____ 提示文
がんの温熱療法 ◆がんの温熱療法の説明です。
温熱療法の方法

 温熱療法を実施するに当たっては、治療開始前に、患部の温度測定用のセンサー(細い管)を挿入することがあります。センサー挿入時には、局所麻酔を施すのでそれほど痛みは生じません。

 温熱療法の種類には、がんの患部を部分的に加温する「局所温熱療法(局所ハイパーサーミア)」と全身を加温する「全身温熱療法(全身ハイパーサーミア)」とがあります。

 局所ハイパーサーミアは、温水や超音波、電磁波などで局所のがんの治療に用います。また、全身ハイパーサーミアは、遠隔転移している進行がんを対象として治療に用います。

 尚、温熱療法実施中は、大量の発汗が起こるので、十分な水分の補給が必要です。

温熱療法の方法と特徴
局所温熱療法

 局所温熱療法は、局所ハイパーサーミアとも呼ばれる治療法です。

 この方法で対象とするがんは、局所進行がん、悪性黒色腫、軟部組織腫瘍などの難治がんです。

 局所ハイパーサーミアでは、温水潅流や超音波、あるいはマイクロ波、高周波(RF)などの電磁波を用いて局所的ながんを過温し、攻撃します。

 がんの加温する温度は、42~44度Cくらいとします。一回あたりの加温時間は30~60分とし、週に1~2回の頻度で合計5~10回行います。

 重要なことは、加温中に正常細胞を損傷(火傷)させないように時間や頻度を調整することです。

全身温熱療法

 全身温熱療法は、全身ハイパーサーミアとも呼ばれる治療法です。

 この方法は、再発がんや全身に広範囲に転移しているがんを対象に行います。

 全身ハイパーサーミアでは、加温方法として、ワックス浴や温水浴を用いたり、体外循環による血液加温などの方法を用いたりします。

 加熱温度は、41.5~42度Cとし、保持時間を2~10時間とします。1~2週間おきに全体で2~5回加温します。

 体外循環による血液加温では、血液を体外循環させて加温した後、体内に戻すことで全身を加温します。処置中は、全身麻酔で一回あたり5時間以上もの時間がかかります。

 人間の脳は熱に弱く、42度C以上では、破壊されてしまう可能性、危険性があるので、この療法は、現在では限られた医療機関でしか行われておりません。
________
____ データ抜粋
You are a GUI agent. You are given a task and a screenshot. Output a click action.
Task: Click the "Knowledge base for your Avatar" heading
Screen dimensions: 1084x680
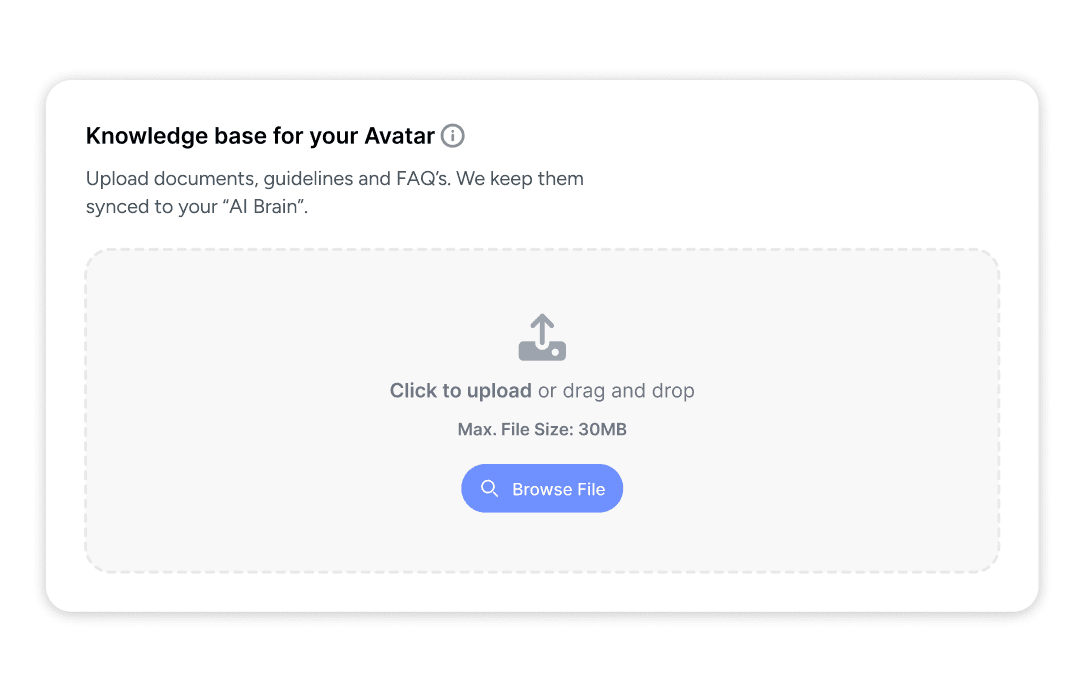[260, 136]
________
_課題の内容_:
1) 次の(a)〜(c)が温熱療法の文章の内容と合っているかどうかを、それぞれ「はい」か「いいえ」で答えてください。判断の決め手となる本文の語句も、そのまま引用してください。
(a) 局所ハイパーサーミアでは、がんを42~44度Cくらいに加温する。
(b) 全身ハイパーサーミアの一回あたりの加温時間は30~60分である。
(c) 温度測定用のセンサーを挿入するときには、全身麻酔を施す。
2) 温熱療法の文章によると、全身温熱療法が現在は限られた医療機関でしか行われていないのはなぜですか。1〜2文で説明してください。
3) 温熱療法の文章の内容を3文で要約してください。
データ抜粋の資料は、温熱療法の文章とは別個のものです。

_課題の解答_:
1)
(a) はい。「がんの加温する温度は、42~44度Cくらいとします。」
(b) いいえ。「保持時間を2~10時間とします。」
(c) いいえ。「センサー挿入時には、局所麻酔を施すのでそれほど痛みは生じません。」

2) 人間の脳は熱に弱く、42度C以上では破壊されてしまう可能性や危険性があるからです。

3) 温熱療法には、がんの患部を部分的に加温する局所温熱療法と、全身を加温する全身温熱療法があります。局所温熱療法は局所進行がんなどの難治がんを対象とし、温水潅流や超音波、電磁波を用いて42~44度Cくらいに加温します。全身温熱療法は再発がんや広範囲に転移したがんを対象に41.5~42度Cで加温しますが、脳が熱に弱いため、現在は限られた医療機関でしか行われていません。